Hence everything else: adults underestimate the words of the child, downplay the importance of his emotions: “Just think, it’s a great thing — she will cry and forget!” They question the strength of his attachments: “Well, yes, we changed the nanny, but nothing, he will get used to it …” They believe that the child does not yet understand what is happening around, and therefore cannot feel as strongly as adults.

Think (not only) about the good

Moreover, adults often believe that they protect children if they protect them from strong emotions, for example, hiding the death of someone close, illness, divorce. “And by doing this, they make a mistake, because children always feel the untruth,” says Galina Burmenskaya. “Out of good intentions, wanting to protect, adults, on the contrary, deprive the child of a sense of security: how can you feel safe if parents lie or hush up something terrible?”

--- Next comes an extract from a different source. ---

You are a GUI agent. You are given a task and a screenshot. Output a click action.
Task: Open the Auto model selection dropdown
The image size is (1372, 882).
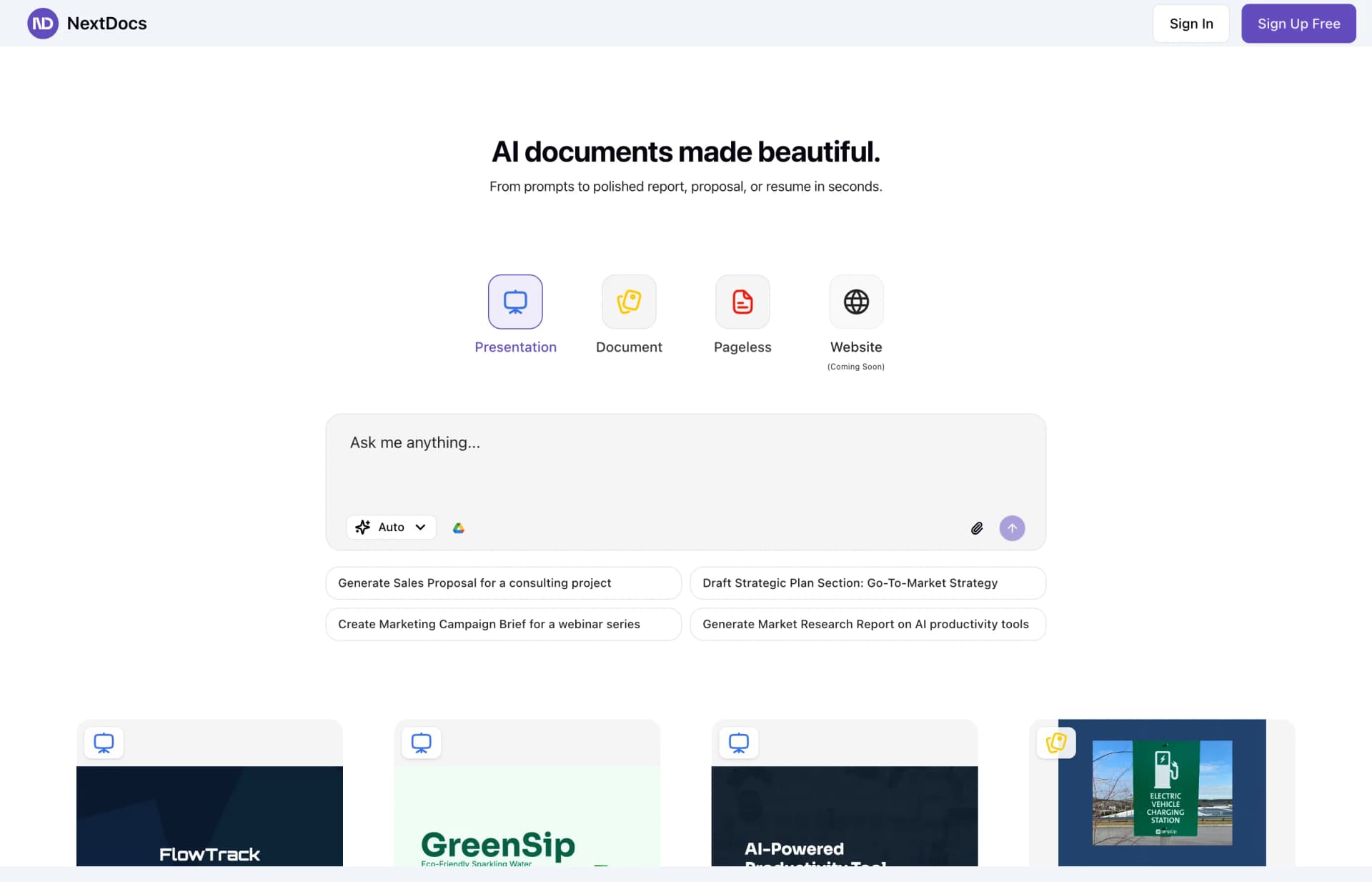(390, 527)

In such a situation, the child cannot express his feelings: “If my mother hides this from me, I cannot confess to her that I know about it and that I feel bad about it. After all, if I tell her, she will be upset and maybe even angry. And between the child and his emotions an abyss is formed.

“Of course, it is necessary to talk with the child, given his age,” explains Galina Burmenskaya. “But to cleanse his life of everything unpleasant, sad, tragic means not to let him become a person to whom both joy and sorrow are intended by nature — and this is her great wisdom.”

The child is excited. How to help him?

When children are faced with something unfamiliar, unexpected, or frightening, it is not always easy for parents to find the right words to ease their feelings. How to do it?

Recall: every parent does what he can — no one has a “perfect solution”. What will be said in a difficult situation is both important and unimportant at the same time. Because the most important thing for a child is:

  • For the words to be spoken. Thanks to this, his sadness will “speak” and move from the status of a crushing “blow” to another, of course, also painful, but which can be overcome.

  • That a loving adult is ready to listen to him. He recognizes him as a person who is trustworthy and arousing interest. He shares his grief and will always lend his shoulder.

What to say? And to do?

1. Sudden death

Truth is always painful, but never destructive—quite the contrary. If the child is supported, then the situation turns out to be favorable for him in the end. He comes out of it matured, as he is taken seriously. Therefore, it is very important to tell the truth, to give him the right to share grief with adults.

2. A quarrel broke out between the parents

It is important that the child knows that:

  • It is not his parents who quarrel, but the husband and wife — a couple that was formed in addition to his participation.

  • He is not the cause of the quarrel, even if it started with a problem that concerns children.

  • It is not for him to be a judge or a comforter.

Having indicated this, it is important to show that he can express his feelings (anxiety, fear) that the quarrel caused him.

3. He says his friend doesn’t want to be friends with him.

Explain to the child that:

  • This does not mean that he is not worthy of love.

  • Whatever he is, he cannot be loved by everyone without exception.

  • Perhaps he reminds a friend of someone whom he does not like. Or he did something, unwittingly, that his friend did not like.

  • There are many other children around. Who can he count on in class? What new friend could he make?

4. If he is angry

Important:

  • Separate anger from the reason that causes it. Emotion is always legal, each of us has the right to «get nervous», even if others do not approve of it.

  • Show sympathy, sympathize with him and talk with him about what causes anger.

  • If the anger is caused by the prohibition, this does not prevent you from supporting it: «I understand that this is difficult to accept, but the rule is necessary.» Having said this and making sure that the child is speculating on his anger, you can advise him to show emotions in a different way, for example, with the help of words. Or send him to deal with anger in another room, depriving him of the audience …

To help the child express emotions, one must also prevent him from speculating with them and teach him not to let them overwhelm him.